▸ **Saved data entries**:
_ _ _ _ _
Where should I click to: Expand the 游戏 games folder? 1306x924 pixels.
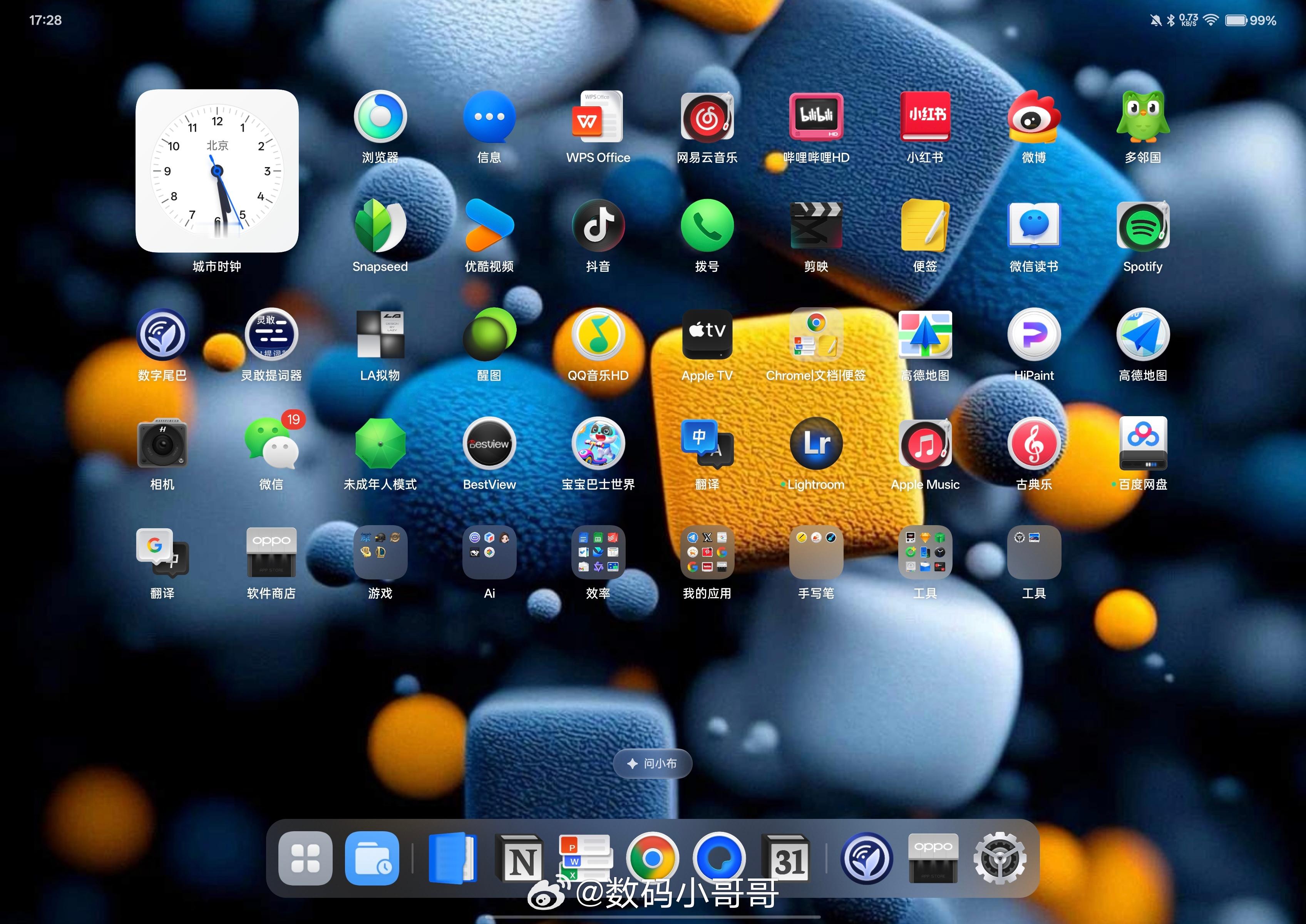pos(380,552)
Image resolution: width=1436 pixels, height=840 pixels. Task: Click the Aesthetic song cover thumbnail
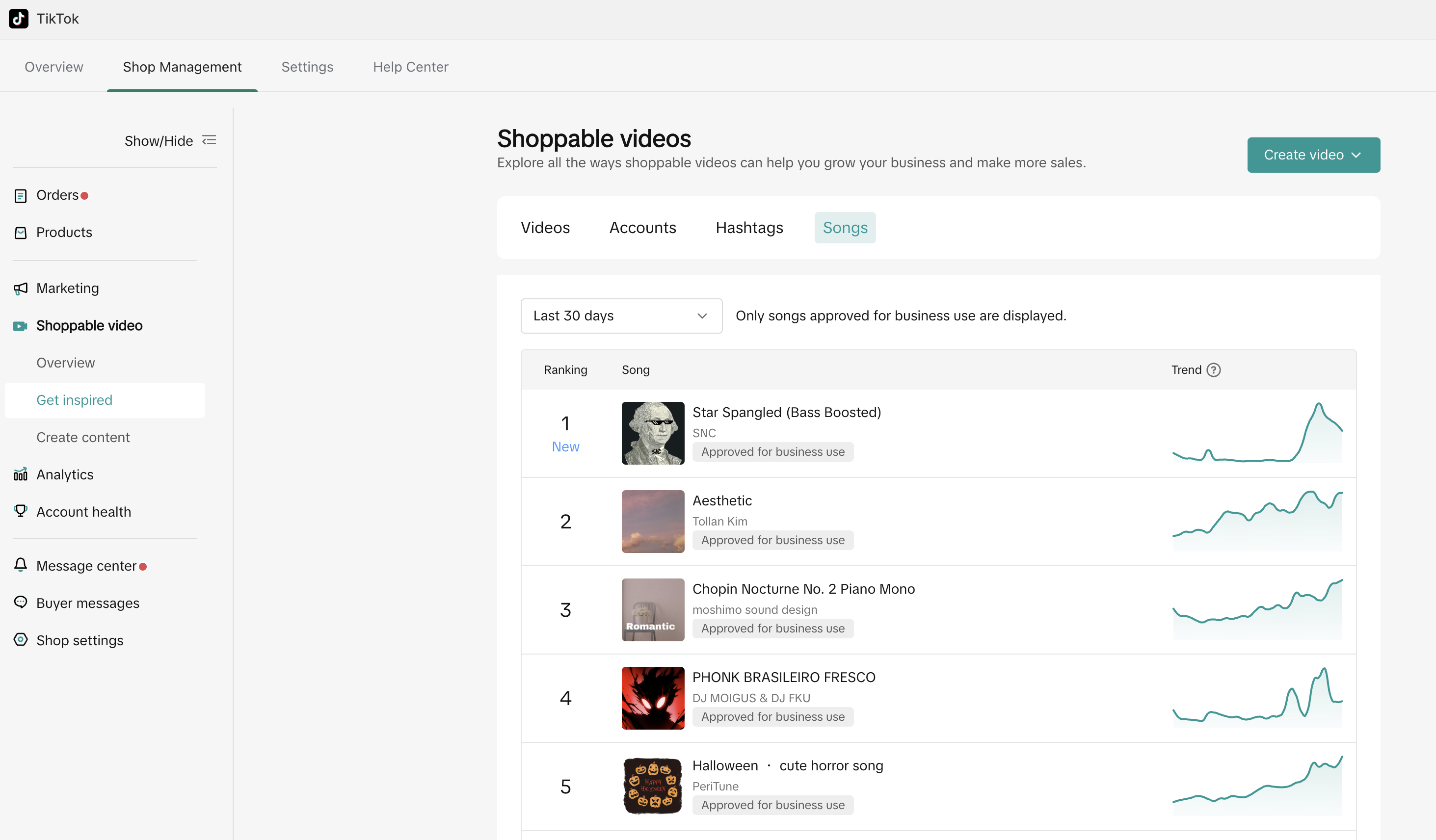click(652, 521)
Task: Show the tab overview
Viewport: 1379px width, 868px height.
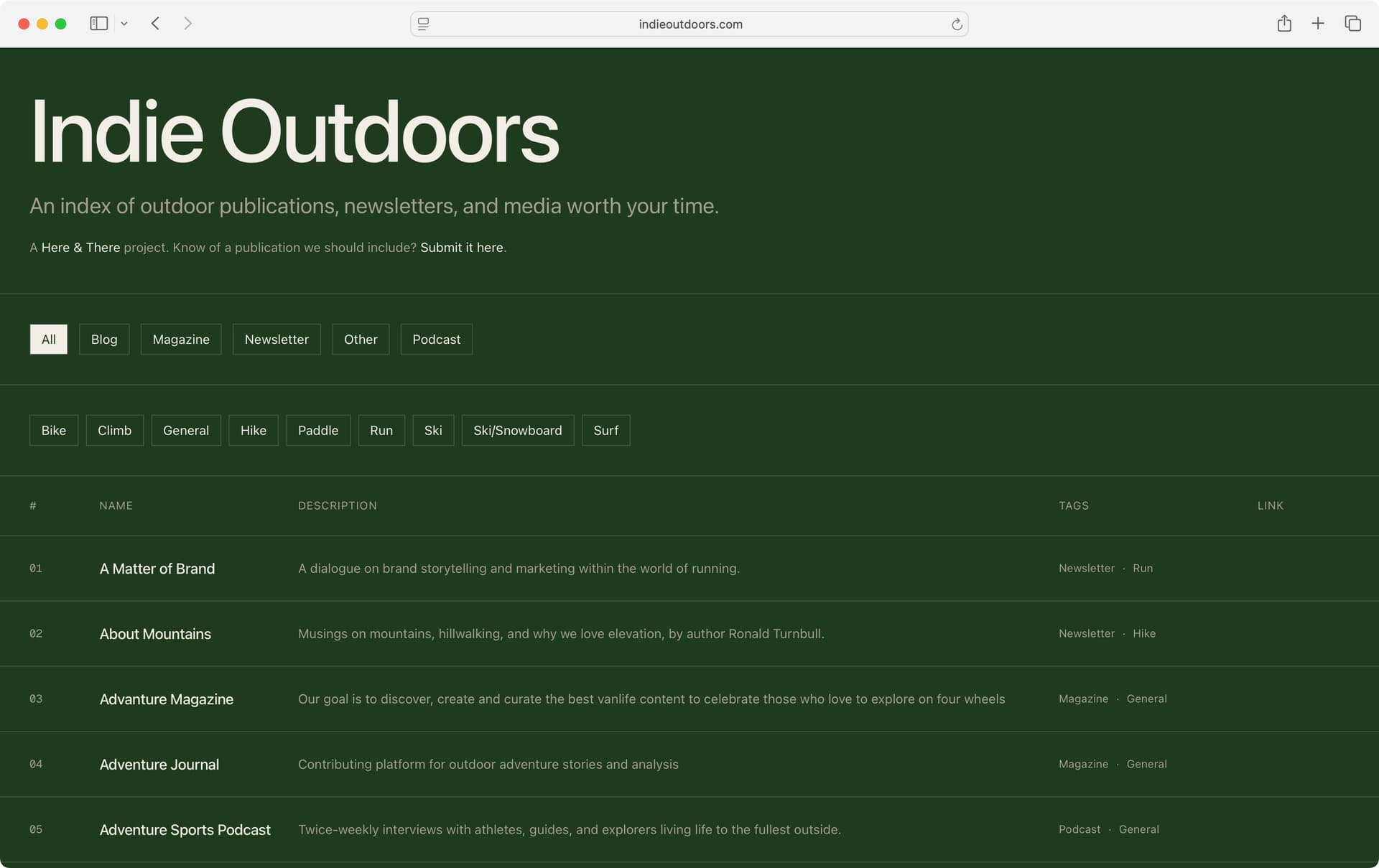Action: [x=1352, y=23]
_ _ _ _ _
▸ **Task item**:
Copy out the data verbatim, with no pictures.

▸ **Task answer**:
Where should I click to: Expand the 游戏 games folder? 1306x924 pixels.
pos(380,552)
Image resolution: width=1436 pixels, height=840 pixels. Task: Click the Aesthetic song cover thumbnail
click(652, 521)
Task: Show the tab overview
Viewport: 1379px width, 868px height.
Action: [x=1352, y=23]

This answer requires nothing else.